### What to work on
Below are entries; count each line that holds the word "computer" and report the number without any other words.

### Exercise inputs
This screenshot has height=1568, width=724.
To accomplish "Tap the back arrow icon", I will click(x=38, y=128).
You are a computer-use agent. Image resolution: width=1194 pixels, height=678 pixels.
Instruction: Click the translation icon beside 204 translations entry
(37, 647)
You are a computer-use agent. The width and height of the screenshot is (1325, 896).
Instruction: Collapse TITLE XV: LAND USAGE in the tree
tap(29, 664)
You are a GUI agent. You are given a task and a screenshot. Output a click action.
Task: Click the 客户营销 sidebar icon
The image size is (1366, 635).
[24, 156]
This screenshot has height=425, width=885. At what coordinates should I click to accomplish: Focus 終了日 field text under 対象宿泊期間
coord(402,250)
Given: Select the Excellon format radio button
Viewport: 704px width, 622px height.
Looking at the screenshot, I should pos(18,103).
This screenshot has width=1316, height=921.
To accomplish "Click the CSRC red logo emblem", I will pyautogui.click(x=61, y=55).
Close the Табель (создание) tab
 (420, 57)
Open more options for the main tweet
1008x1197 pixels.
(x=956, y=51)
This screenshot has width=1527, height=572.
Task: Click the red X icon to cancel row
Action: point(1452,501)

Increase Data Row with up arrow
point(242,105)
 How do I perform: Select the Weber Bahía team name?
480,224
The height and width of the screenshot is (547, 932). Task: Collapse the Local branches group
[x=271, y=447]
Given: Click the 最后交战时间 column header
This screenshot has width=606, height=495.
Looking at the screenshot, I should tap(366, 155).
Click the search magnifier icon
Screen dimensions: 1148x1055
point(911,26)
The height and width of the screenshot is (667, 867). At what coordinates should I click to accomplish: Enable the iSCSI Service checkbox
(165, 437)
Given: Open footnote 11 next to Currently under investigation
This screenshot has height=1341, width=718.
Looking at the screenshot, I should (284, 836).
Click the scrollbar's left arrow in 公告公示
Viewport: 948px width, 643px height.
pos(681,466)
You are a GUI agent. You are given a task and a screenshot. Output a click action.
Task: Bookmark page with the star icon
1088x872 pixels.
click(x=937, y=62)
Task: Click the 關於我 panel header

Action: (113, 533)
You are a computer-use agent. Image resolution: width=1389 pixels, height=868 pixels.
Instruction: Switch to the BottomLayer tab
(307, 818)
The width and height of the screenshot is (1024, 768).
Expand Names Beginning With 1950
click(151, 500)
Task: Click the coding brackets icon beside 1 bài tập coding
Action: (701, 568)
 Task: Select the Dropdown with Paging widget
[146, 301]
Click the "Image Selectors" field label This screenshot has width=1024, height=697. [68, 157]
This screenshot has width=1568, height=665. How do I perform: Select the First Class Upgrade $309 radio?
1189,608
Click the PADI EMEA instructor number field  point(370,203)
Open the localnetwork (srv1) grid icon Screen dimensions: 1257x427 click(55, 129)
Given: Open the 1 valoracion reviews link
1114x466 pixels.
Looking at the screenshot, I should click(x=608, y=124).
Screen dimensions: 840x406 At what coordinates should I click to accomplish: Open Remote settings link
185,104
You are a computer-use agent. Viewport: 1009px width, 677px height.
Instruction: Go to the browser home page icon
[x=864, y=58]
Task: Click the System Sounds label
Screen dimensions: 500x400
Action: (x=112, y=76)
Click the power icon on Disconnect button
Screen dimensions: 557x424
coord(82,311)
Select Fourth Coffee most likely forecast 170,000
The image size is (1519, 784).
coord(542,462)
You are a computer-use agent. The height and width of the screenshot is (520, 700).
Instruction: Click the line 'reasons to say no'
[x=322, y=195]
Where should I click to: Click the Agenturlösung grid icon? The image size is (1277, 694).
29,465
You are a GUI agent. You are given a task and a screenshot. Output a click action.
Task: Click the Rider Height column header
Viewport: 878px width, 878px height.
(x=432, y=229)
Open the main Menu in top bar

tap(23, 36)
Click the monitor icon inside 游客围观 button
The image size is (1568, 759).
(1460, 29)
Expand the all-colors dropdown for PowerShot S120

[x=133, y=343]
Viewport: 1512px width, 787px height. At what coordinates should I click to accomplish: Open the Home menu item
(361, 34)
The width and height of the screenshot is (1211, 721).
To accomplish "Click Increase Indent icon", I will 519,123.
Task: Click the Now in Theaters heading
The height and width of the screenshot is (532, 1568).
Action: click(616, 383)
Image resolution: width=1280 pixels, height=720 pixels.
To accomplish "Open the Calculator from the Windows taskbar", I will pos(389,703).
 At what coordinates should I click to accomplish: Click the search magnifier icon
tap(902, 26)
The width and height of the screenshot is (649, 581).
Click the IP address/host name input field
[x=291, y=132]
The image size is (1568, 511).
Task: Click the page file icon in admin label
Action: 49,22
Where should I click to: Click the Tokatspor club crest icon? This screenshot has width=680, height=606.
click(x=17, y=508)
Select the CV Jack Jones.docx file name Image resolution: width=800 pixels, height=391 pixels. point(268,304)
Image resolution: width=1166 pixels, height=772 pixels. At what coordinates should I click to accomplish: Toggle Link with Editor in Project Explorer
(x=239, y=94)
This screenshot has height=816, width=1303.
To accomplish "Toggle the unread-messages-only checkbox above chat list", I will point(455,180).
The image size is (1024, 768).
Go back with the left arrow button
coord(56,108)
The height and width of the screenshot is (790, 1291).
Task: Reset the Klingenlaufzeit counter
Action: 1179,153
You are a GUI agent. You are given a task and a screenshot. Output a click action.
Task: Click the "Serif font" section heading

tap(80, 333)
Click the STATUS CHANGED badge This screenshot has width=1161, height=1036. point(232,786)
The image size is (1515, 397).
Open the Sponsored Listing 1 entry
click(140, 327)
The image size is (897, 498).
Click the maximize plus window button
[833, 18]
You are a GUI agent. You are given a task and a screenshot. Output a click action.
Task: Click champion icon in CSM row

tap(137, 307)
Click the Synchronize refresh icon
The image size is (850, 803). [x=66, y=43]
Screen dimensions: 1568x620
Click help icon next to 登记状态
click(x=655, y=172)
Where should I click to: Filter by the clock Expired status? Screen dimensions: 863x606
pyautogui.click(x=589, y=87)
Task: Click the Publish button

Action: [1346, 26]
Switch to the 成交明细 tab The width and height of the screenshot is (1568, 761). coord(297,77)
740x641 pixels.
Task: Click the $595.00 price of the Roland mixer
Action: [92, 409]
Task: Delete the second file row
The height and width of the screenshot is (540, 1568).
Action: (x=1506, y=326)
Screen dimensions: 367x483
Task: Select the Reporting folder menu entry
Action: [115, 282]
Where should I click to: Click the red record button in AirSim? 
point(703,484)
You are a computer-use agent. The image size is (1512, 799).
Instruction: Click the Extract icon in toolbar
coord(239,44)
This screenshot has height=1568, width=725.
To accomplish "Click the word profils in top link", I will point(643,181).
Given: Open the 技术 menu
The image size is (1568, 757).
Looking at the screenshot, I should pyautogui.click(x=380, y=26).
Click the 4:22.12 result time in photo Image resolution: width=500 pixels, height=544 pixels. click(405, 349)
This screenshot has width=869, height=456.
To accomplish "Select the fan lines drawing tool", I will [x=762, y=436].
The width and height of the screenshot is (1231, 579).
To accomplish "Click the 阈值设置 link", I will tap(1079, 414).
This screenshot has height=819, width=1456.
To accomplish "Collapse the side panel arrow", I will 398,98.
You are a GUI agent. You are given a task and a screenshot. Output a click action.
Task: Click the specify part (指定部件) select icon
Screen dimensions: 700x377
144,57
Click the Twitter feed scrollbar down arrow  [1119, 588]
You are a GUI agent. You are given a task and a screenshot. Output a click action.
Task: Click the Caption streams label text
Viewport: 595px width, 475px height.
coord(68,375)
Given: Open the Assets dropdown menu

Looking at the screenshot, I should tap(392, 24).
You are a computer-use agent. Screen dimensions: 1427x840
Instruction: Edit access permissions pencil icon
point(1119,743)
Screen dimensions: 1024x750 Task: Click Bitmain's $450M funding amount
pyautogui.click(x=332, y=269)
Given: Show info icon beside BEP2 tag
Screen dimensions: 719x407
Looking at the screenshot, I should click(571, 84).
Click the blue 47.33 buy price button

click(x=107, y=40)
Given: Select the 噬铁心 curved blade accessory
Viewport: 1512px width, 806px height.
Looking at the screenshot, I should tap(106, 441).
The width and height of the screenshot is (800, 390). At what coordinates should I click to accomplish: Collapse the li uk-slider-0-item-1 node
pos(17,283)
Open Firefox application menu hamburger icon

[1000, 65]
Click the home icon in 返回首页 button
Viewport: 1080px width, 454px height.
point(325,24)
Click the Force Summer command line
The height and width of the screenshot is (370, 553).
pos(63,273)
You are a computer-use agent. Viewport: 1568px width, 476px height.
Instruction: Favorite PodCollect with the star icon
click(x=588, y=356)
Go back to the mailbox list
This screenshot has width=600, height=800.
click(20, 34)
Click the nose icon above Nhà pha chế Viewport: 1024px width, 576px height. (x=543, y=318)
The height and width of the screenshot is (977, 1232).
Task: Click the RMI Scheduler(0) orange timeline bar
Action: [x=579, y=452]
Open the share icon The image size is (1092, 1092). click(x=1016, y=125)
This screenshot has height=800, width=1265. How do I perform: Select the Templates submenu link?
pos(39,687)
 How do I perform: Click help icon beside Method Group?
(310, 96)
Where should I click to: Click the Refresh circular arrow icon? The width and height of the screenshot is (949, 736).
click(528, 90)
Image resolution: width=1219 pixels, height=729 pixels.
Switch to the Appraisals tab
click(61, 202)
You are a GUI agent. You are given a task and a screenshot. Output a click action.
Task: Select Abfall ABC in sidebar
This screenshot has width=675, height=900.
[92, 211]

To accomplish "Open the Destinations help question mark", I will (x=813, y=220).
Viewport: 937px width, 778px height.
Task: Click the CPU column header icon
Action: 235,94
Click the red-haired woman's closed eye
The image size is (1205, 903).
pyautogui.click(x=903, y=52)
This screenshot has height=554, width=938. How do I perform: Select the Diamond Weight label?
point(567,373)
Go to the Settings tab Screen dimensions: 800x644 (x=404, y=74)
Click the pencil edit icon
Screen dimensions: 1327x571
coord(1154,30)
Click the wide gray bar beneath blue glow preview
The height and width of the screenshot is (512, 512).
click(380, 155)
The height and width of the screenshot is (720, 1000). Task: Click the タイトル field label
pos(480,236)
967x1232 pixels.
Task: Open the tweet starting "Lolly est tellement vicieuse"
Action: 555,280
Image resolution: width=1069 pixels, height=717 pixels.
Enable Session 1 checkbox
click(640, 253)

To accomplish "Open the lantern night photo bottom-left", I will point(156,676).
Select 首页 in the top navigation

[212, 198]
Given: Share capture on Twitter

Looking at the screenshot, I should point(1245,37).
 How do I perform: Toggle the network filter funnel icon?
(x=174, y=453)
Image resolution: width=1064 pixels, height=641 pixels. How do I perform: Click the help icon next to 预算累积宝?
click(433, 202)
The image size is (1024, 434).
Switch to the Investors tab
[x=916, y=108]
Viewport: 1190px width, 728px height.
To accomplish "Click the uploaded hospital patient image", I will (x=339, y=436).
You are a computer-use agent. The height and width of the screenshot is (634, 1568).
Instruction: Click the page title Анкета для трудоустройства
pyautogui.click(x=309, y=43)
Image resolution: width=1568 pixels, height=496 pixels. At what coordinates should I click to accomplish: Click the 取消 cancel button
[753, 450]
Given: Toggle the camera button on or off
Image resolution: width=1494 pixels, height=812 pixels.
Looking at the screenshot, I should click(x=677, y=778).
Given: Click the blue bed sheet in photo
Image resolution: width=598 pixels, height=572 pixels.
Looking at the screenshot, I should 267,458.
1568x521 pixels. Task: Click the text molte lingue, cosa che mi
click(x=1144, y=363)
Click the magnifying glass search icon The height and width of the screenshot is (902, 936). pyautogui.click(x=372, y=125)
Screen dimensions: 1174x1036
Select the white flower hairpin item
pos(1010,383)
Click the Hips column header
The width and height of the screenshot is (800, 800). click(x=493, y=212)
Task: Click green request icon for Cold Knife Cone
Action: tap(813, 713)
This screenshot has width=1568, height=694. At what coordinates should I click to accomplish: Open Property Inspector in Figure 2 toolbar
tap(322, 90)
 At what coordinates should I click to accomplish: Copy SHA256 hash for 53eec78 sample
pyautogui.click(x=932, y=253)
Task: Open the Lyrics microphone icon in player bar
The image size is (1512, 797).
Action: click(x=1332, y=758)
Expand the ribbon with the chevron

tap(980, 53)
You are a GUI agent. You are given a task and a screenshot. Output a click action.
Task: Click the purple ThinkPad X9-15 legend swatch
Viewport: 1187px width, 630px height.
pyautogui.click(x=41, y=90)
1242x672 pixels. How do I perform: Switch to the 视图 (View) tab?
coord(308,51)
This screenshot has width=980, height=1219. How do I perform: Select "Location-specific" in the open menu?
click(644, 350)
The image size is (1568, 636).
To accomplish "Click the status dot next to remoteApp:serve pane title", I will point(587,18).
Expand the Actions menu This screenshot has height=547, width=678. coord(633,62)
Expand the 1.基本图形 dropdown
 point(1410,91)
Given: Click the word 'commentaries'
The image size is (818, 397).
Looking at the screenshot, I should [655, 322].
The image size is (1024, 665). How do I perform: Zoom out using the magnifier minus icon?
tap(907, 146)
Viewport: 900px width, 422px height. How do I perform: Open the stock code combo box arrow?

### Solution
9